### What to work on
How many lines in the items below contain the string "resolution"? Reply with the number alone.
▼
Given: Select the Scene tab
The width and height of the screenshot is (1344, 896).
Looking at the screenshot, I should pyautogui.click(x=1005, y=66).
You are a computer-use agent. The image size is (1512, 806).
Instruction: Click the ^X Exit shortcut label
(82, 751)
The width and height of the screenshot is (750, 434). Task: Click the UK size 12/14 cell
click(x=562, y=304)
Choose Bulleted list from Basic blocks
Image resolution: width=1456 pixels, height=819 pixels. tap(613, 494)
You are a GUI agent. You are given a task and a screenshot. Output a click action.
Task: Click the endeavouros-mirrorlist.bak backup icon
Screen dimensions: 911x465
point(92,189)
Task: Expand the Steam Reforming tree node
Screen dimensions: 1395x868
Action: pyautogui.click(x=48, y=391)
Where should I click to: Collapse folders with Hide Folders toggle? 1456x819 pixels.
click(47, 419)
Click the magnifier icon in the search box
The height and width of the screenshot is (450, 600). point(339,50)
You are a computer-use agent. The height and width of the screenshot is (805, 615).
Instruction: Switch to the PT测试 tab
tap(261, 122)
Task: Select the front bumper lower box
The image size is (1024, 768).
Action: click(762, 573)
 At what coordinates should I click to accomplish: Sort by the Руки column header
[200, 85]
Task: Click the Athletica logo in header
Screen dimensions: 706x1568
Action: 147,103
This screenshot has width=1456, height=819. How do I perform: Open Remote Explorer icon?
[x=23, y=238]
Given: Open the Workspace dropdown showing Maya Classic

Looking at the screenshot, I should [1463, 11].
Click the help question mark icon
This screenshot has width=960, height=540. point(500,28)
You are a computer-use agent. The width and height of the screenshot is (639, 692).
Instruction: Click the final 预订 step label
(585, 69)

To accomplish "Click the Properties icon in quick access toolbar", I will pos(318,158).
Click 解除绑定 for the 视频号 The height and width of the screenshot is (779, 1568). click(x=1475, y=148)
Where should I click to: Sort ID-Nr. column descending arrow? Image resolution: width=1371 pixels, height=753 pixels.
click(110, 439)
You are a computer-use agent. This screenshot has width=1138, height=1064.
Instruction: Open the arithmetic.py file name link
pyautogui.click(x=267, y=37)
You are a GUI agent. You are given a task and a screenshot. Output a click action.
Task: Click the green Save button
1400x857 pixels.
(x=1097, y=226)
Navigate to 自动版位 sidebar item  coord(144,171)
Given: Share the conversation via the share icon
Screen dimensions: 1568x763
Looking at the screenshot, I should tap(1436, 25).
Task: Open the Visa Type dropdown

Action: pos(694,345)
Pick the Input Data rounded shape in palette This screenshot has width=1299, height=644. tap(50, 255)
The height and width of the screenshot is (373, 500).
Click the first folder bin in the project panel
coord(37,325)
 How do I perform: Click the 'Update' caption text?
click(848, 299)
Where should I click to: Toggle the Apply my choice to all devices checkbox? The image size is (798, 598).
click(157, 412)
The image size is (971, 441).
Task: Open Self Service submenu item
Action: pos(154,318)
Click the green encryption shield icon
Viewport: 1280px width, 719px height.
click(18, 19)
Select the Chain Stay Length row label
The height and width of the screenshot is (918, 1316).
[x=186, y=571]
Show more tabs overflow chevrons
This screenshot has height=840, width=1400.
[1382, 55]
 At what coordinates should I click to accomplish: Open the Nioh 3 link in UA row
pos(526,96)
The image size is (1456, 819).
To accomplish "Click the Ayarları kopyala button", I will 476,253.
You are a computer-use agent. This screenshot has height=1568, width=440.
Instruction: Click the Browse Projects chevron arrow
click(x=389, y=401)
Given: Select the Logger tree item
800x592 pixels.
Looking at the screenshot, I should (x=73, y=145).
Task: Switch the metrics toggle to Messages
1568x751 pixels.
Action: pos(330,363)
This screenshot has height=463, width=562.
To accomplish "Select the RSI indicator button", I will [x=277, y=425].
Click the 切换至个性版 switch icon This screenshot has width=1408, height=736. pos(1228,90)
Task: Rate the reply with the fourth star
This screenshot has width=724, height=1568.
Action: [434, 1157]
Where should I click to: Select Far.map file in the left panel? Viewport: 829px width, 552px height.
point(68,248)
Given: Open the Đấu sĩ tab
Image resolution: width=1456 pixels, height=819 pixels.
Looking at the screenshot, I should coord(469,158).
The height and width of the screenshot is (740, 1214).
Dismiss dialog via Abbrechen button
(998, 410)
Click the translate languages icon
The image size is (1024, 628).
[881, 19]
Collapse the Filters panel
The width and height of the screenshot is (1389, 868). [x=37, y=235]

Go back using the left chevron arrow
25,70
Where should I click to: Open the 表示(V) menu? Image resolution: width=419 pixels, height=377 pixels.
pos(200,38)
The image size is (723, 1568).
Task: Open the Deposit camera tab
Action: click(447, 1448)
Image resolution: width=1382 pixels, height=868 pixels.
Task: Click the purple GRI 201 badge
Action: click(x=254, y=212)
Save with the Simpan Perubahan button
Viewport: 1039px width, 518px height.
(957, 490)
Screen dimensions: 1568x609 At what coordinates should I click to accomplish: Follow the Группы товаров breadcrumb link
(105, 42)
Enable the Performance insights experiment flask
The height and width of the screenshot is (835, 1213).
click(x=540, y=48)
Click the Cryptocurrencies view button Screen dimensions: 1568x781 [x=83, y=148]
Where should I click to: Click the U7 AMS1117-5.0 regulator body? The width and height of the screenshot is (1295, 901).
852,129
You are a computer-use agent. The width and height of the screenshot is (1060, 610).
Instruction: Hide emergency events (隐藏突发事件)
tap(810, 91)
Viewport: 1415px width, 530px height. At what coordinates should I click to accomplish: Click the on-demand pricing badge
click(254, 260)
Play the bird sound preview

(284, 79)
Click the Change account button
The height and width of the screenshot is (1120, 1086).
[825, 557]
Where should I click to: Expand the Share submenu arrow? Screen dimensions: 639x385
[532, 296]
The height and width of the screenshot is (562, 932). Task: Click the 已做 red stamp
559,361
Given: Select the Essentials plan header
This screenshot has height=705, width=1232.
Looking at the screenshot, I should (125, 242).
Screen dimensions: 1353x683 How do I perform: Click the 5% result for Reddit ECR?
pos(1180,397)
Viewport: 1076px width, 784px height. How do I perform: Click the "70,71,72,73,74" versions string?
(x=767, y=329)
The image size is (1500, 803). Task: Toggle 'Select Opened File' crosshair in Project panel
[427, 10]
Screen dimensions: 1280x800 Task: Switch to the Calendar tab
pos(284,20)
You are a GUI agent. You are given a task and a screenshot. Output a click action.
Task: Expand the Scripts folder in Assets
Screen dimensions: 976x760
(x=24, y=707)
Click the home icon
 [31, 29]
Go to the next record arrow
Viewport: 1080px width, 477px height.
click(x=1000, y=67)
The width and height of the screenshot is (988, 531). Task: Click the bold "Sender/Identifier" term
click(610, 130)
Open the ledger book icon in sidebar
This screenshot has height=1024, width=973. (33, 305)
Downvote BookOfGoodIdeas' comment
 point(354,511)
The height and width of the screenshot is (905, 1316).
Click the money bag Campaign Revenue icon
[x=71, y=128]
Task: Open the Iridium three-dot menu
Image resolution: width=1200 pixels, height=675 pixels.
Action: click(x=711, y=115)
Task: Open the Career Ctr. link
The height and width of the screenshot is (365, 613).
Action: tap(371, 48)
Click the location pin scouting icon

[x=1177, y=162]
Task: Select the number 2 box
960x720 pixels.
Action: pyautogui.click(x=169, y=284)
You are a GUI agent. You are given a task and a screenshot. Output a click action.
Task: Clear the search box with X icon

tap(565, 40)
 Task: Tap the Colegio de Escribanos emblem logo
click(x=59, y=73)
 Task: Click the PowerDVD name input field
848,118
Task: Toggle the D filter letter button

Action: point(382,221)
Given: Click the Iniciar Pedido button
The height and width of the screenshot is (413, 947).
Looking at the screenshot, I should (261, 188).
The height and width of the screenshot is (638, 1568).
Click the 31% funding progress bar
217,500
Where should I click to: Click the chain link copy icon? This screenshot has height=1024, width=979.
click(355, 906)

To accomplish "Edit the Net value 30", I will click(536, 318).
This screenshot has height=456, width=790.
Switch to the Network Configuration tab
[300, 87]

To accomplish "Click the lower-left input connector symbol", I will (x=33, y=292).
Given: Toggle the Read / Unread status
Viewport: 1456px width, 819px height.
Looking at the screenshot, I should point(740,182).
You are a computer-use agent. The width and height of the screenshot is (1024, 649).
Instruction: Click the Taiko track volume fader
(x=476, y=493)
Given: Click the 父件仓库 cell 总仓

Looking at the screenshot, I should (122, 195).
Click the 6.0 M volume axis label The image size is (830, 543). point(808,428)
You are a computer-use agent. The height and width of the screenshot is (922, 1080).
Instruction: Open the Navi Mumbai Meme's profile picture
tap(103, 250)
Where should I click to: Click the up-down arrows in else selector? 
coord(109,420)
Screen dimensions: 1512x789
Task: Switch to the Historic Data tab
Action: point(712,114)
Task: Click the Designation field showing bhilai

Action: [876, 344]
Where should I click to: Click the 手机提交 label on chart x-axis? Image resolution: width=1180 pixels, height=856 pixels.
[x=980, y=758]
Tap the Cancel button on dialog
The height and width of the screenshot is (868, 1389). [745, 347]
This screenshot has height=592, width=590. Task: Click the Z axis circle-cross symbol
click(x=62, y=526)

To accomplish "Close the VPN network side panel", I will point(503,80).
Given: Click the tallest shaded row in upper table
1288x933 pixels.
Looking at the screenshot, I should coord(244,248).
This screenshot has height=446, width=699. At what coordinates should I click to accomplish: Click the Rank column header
▲
### Exercise solution
7